Impressive advancement has been made in molecular plant breeding in the course of the most recent couple of years. The whole-modified DNA sequence of some genomes was elucidated and annotated (Michael and Jackson, 2013), whereas datasets were collected with data about a huge number of
qualities and their gene expression (Wingender et al., 2000). Furthermore, a more profound comprehension of the elements of the structure and capacity of the genome, present-day biotechnology has
made new methods that empower controlled adjustment of DNA modifications inside various plant
1.3 RNAi and CRISPR systems for plant breeding and protection: where are we
3
CO
RR
EC
TE
D
PR
OO
F
genomes. Currently, the likely significance of plant genome editing innovation for essential and applied plant science cannot be overvalued. The capacity to change hereditary data in an exact and precise manner, and to reestablish harmed plants, permits quality capacity and examines organic systems,
yet additionally the advancement of innovative phenotypes, conceivably. As interest for farming yield
develops with an expanding human populace, more modern methodologies will be expected to build
more unpredictable characteristics in different plants, for example, improved yield and stress resilience
(Petolino, 2016). In this way, we are trying to demonstrate the most common techniques for quality improvement in plants in the accompanying passages. The tool compartment for genome design
has three primary stages: zinc-finger nucleases (ZFNs), CRISPR/Cas frameworks, and transcription
activator-like actuator nucleases (TALENs). ZFNs and TALENs are protein-based frameworks that
involve protein design for each user-defined sequence. CRISPR/Cas technique is in this manner an
RNA-guided gadget and can be effectively arranged to tie to the targeted DNA (Belhaj et al., 2013;
Osakabe and Osakabe, 2015; Quétier, 2016). There are five types of genome modification systems
that can be utilizing the devices portrayed above. Each of the five sorts of modifications has been reported in crop plants, and a few instances of quality alterations related to significant characteristics,
and results are examined underneath. Fig. 1.1 presents an outline of the different genome editing techniques, the possible consequences of genome modification for various examples from plant genotypes
and instances of adjusted and developed yield characteristics (Jansing et al., 2019). RNAi technique is
being created and used to improve plants by adjusting endogenous quality articulation just as focusing
on both pests and plant pathogenic in addition to yield qualities. RNAi is an accepted mechanism that
can be used to make a significant commitment to integrated pest management and practical horticultural methodologies that are required worldwide to make sure about current and future food supply
(Mezzetti et al., 2020). CRISPR/Cas9–Cas9 is a multipurpose hereditary designing innovation that relies upon the complementarity of the guide RNA to a specific nucleic acid sequence and the action
of Cas9 endonuclease. Recently, the revelation of the CRISPR/Cas9 framework has changed genome
editing and stood out as an incredible asset for an assortment of modern applications (Eş et al., 2019).
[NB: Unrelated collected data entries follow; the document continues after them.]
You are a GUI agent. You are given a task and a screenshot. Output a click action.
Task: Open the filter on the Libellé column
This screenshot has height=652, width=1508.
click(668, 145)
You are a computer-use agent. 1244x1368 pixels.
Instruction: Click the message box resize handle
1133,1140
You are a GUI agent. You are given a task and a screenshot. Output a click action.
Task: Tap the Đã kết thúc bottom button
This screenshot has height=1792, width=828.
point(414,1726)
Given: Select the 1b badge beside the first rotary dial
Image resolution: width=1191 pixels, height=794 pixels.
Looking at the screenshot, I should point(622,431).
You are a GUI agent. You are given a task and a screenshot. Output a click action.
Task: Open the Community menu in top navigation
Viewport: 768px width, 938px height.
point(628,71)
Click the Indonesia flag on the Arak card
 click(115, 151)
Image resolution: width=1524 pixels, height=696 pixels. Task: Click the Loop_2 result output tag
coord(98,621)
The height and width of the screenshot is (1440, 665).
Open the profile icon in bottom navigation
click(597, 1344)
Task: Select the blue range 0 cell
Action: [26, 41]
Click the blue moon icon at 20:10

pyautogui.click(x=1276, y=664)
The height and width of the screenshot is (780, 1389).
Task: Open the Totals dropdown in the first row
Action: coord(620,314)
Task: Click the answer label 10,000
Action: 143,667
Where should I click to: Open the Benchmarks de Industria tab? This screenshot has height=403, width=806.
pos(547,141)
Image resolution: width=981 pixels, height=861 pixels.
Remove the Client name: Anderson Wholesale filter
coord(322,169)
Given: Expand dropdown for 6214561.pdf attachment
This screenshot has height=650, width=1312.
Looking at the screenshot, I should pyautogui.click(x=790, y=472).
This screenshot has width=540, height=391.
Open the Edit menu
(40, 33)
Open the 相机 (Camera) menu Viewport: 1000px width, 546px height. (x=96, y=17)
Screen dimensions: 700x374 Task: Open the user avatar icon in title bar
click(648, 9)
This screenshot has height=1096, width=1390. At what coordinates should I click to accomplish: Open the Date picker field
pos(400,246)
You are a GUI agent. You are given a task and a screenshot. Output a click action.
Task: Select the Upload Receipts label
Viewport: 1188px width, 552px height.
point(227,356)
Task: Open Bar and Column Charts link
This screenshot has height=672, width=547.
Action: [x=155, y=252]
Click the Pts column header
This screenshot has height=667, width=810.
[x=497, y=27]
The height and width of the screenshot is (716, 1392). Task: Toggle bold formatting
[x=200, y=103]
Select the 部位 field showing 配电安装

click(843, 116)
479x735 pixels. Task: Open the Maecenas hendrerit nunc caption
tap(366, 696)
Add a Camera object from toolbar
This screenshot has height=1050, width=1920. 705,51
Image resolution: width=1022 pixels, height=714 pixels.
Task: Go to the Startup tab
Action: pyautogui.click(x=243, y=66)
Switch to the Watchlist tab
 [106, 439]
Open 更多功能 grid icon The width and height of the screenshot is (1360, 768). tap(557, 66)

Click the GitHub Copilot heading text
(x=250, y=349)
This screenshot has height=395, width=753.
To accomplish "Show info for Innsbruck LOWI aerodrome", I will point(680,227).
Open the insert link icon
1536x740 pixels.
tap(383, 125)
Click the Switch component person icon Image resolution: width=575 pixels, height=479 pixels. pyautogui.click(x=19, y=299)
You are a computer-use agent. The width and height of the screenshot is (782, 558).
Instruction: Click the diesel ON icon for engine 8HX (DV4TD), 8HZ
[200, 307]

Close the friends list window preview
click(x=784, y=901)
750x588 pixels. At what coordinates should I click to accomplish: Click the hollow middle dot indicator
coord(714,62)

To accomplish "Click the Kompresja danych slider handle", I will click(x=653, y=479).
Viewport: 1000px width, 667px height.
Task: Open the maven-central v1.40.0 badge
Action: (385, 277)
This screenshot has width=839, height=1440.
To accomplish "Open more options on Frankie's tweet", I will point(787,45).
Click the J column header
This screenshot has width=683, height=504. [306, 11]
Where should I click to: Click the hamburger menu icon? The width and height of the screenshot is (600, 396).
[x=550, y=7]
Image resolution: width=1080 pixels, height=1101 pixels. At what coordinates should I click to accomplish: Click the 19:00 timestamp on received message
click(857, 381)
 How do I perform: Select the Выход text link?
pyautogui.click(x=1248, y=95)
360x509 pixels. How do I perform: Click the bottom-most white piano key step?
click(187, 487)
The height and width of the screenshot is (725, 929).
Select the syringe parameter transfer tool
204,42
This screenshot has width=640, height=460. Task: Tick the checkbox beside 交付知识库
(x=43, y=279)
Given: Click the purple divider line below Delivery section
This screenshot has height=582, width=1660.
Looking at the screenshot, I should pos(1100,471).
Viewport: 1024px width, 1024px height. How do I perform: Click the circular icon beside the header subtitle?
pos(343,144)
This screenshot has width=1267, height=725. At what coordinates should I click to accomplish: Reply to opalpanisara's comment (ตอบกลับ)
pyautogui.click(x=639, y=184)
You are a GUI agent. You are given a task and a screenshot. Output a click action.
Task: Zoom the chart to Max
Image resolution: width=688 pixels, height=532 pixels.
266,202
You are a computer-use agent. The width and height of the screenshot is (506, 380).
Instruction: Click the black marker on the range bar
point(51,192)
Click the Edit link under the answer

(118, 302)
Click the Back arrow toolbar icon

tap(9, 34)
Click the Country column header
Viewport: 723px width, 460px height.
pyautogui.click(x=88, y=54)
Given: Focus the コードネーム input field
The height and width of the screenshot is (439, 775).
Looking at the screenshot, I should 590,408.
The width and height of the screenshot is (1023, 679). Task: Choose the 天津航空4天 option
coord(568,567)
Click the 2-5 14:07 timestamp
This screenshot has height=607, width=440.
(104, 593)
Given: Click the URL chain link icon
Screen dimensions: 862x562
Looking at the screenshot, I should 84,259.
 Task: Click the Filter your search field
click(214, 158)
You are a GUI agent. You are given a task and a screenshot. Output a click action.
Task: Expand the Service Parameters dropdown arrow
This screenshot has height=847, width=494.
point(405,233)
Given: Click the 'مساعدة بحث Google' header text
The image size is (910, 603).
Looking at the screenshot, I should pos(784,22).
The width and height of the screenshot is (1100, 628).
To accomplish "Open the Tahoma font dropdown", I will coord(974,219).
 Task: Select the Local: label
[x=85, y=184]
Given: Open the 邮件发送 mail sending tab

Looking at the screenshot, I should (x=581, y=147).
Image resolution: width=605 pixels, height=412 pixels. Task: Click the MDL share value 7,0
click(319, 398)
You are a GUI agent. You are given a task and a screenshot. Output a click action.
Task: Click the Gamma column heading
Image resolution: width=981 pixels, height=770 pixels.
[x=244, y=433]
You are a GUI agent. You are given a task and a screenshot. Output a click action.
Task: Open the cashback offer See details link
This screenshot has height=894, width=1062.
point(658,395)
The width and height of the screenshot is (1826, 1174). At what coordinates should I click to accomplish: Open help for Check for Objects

Two primary methodologies have been utilized to bind the RNAi pathway for silencing gene expression: treatment with manufactured small interfering RNA (siRNA) molecules or expression of short
hairpin RNAs that are intracellularly handled into dynamic siRNAs or microRNAs. In the present volume, we survey the improvement of these two impedance devices, portray the specialized difficulties
yet to be tended to, and give some knowledge on how these two RNA-based innovations can be used
in plant breeding and protection applications.
UN
1.3 RNAi and CRISPR systems for plant breeding and protection:
where are we now?
Crop breeders work hard to grow crops that resistant to abiotic stress like climate-resilient and
stress-tolerant, with better-quality for various parameters and improved plant production (Zaidi et al.,
2016). Therefore the techniques of RNAi and CRISPR have various applications for plant gene functional genomic research that assume a critical function in the hereditary improvement of numerous
significant agronomic attributes. Specifically, the knockout of specific qualities will advance unrivaled
attributes which incorporate disease resistance, transformation to different abiotic stressors, utilization
of supplements, and promotions in yields (Razzaq et al., 2019). Recent advances in genome editing
CHAPTER 1
Can CRISPRized crops save the global food supply?
OR
FIGURE 1.1
RE
C
TE
D
PR
OO
F
4
Outline of genome editing methods, conceivable hereditary results for each case, and instances of yield qualities
created utilizing described protocols. Colored arrows and boxes have connected yield trait examples to associated
genome editing tools and their effects.
- Data from Jansing, J., Schiermeyer, A., Schillberg, S., Fischer, R., Bortesi, L., 2019. Genome editing in agriculture: technical and practical
UN
C
considerations. Int. J. Mol. Sci. 20 (12), 2888. This is an Open-Access article distributed under the terms of the Creative Commons CC-BY
license.
via RNAi and CRISPR/Cas allows successful targeted modification in most crops, thereby promising
to accelerate crop development. The removal of negative elements is a positive method to improve
genetics. Thus the simplest and most common application of CRISPR/Cas9 is the knocking out genes
which confer undesirable traits. Traits that have been improved with CRISPR/Cas9 to date include
yield, quality, and resistance to biotic and abiotic stress (Chen et al., 2019). The approaches of RNAi
and CRISPR, and their contribution to achieving desirable traits by modifying genetic expression, have
shown their potential for crop enhancement.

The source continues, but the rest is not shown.